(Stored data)
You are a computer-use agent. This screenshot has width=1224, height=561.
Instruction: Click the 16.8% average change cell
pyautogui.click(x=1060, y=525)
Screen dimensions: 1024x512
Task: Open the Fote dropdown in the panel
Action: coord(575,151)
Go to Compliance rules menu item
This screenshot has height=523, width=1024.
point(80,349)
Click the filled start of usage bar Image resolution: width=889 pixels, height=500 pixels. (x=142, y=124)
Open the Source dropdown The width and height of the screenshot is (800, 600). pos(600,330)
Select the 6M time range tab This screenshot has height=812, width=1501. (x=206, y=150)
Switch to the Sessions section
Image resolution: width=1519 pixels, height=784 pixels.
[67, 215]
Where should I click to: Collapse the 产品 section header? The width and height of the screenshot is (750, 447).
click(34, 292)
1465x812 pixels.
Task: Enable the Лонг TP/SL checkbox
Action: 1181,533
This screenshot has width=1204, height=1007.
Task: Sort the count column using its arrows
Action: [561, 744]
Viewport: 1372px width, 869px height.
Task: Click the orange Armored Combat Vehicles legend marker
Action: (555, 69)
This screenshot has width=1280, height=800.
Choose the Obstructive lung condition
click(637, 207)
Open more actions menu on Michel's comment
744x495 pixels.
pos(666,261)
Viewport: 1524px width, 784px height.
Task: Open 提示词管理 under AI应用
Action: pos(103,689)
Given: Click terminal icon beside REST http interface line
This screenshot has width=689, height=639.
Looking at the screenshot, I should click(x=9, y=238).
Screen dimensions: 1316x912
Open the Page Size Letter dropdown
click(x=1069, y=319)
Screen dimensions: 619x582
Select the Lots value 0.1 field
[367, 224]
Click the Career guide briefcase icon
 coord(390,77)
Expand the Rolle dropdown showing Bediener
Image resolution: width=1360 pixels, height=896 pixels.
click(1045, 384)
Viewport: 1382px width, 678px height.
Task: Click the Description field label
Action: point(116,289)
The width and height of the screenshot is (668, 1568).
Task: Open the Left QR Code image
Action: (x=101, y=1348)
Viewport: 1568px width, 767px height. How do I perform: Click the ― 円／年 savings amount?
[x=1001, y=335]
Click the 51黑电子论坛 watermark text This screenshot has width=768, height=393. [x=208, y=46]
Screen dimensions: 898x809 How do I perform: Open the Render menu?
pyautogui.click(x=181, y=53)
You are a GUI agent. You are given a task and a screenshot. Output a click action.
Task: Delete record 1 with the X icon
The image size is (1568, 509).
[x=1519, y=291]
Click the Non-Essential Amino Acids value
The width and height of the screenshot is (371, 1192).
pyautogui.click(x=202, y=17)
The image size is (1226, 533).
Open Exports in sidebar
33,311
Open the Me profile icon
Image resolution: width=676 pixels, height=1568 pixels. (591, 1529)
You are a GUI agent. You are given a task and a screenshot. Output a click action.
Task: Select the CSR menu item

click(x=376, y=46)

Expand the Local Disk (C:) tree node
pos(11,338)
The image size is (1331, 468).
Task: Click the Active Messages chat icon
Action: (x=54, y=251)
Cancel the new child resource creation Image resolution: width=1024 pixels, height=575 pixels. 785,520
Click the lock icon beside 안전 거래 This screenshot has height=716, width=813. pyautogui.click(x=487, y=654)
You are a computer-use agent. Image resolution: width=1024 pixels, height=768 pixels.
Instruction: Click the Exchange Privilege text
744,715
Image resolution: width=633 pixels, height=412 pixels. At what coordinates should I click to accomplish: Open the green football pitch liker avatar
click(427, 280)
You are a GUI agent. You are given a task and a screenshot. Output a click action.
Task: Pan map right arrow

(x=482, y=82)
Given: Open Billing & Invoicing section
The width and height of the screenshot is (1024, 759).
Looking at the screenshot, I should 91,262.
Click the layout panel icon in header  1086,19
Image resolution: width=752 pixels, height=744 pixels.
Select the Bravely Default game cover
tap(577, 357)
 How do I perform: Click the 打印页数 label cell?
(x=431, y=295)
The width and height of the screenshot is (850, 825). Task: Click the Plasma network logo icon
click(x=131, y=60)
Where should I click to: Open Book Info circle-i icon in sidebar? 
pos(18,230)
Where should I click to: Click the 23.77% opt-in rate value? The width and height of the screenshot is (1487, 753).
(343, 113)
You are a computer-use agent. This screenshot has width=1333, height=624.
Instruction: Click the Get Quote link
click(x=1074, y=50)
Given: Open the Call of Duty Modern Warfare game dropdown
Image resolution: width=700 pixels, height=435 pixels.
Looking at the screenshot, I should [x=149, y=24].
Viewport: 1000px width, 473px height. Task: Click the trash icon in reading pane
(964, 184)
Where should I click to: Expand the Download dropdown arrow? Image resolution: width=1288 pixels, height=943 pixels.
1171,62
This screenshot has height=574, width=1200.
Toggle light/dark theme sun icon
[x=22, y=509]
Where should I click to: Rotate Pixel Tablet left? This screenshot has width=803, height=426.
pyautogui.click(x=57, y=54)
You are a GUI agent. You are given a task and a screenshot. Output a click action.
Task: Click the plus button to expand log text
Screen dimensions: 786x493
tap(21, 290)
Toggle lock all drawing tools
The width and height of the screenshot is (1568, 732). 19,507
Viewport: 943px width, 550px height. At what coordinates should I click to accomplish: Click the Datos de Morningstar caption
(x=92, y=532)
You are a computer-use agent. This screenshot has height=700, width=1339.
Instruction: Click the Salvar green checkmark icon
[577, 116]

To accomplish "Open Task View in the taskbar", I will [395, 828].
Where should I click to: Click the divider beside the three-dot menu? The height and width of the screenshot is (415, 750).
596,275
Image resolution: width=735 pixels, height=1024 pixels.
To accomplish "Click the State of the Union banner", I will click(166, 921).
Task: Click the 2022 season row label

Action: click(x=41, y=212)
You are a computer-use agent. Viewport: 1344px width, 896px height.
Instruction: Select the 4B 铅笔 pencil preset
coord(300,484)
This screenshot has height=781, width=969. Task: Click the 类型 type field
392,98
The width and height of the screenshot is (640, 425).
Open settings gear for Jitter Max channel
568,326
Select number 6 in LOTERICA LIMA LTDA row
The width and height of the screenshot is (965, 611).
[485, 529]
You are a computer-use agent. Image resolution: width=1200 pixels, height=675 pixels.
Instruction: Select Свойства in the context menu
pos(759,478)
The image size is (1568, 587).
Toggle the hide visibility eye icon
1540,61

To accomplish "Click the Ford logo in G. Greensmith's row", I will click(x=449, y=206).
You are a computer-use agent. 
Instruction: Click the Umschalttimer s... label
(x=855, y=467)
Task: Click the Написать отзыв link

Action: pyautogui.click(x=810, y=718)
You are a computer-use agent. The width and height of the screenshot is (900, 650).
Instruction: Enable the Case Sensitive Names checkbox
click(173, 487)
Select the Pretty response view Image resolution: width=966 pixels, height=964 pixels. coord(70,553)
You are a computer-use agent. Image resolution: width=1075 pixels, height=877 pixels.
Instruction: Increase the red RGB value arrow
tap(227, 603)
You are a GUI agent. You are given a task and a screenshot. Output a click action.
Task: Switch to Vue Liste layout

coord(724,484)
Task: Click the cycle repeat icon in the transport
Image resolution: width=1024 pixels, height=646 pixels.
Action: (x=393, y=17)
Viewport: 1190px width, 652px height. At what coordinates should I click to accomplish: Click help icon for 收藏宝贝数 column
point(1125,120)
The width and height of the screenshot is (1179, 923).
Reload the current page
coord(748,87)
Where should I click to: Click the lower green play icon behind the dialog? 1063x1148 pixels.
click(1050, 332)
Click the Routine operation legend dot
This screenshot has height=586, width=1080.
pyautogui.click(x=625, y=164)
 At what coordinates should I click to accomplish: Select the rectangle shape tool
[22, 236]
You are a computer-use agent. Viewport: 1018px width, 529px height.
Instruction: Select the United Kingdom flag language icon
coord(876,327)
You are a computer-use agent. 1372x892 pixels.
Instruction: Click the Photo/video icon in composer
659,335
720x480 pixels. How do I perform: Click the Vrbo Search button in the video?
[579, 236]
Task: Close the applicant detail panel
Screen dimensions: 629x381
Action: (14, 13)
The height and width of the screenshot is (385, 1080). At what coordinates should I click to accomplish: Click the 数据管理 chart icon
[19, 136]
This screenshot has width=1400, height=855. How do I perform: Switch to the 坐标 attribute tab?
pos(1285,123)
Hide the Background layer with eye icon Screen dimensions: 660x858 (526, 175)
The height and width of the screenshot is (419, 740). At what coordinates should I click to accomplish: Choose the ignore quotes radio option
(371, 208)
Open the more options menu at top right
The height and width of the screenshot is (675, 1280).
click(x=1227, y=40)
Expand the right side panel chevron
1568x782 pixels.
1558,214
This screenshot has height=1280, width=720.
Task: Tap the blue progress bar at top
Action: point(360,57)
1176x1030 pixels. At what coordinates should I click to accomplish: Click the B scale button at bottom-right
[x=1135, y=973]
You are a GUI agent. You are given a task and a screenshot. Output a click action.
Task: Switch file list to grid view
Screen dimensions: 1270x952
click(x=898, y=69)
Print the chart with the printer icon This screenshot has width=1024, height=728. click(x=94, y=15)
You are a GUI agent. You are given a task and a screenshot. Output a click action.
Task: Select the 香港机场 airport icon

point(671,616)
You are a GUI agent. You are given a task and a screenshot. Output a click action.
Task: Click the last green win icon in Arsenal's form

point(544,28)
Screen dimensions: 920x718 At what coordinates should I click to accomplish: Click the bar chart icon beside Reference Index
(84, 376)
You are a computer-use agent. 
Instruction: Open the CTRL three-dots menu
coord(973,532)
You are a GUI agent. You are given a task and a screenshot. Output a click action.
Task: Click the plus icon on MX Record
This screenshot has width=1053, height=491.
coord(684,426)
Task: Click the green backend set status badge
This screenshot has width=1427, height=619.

_TO DO:_ Each line that holds the string "will" is to be copied from the entries above.

_TASK OUTPUT:_
To accomplish "Open Task View in the taskbar", I will [395, 828].
To accomplish "Click the State of the Union banner", I will click(166, 921).
To accomplish "Click the Ford logo in G. Greensmith's row", I will click(x=449, y=206).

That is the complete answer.